▶ **Task item**
Please update everything from the line with "Describe the element" down to the line with "side-text-line2: 集水井内の水も is" in the entries below, changing "screenshot" to "image" and leaving everything else unchanged. Omit the pictures from your answer.
*** Records ***
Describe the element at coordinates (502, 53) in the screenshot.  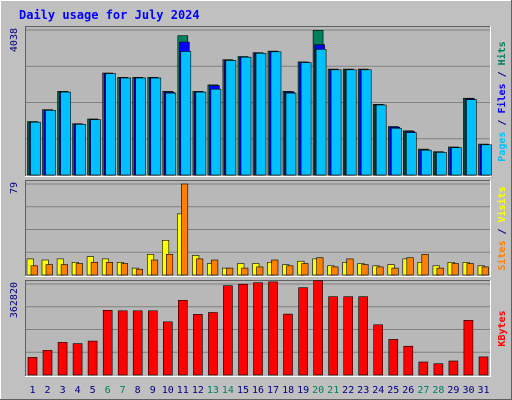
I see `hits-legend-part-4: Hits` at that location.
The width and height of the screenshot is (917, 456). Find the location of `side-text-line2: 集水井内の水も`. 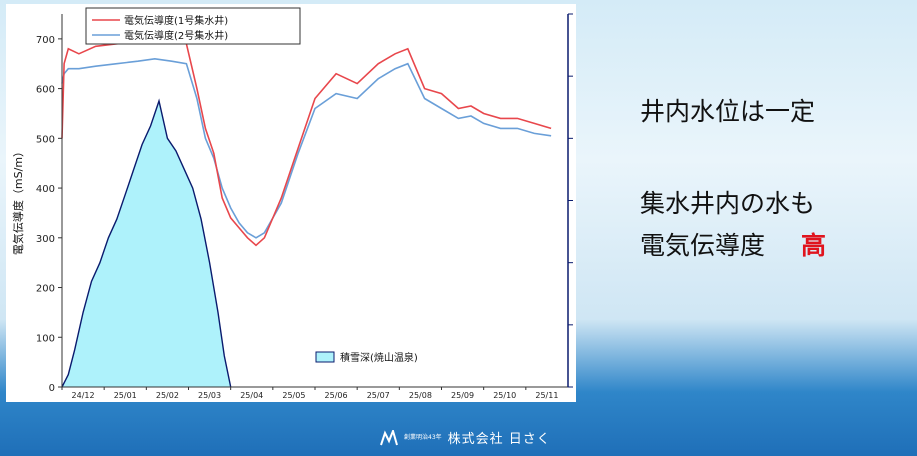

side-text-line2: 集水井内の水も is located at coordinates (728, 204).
***
*** Records ***
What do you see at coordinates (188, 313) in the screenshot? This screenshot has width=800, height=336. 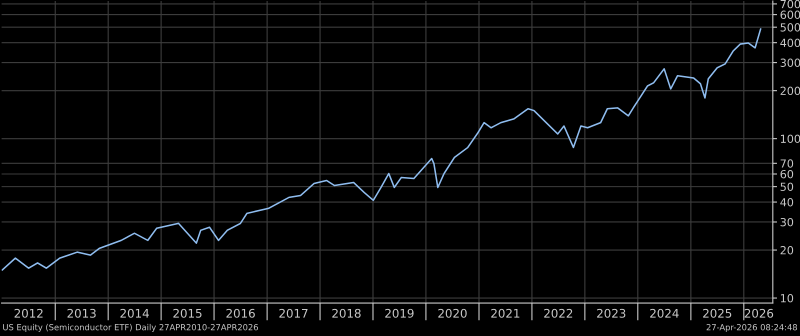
***
▶ **Result for this exercise**
Describe the element at coordinates (502, 53) in the image.  
I see `hits-legend-part-4: Hits` at that location.
The width and height of the image is (917, 456). Find the location of `side-text-line2: 集水井内の水も`. 

side-text-line2: 集水井内の水も is located at coordinates (728, 204).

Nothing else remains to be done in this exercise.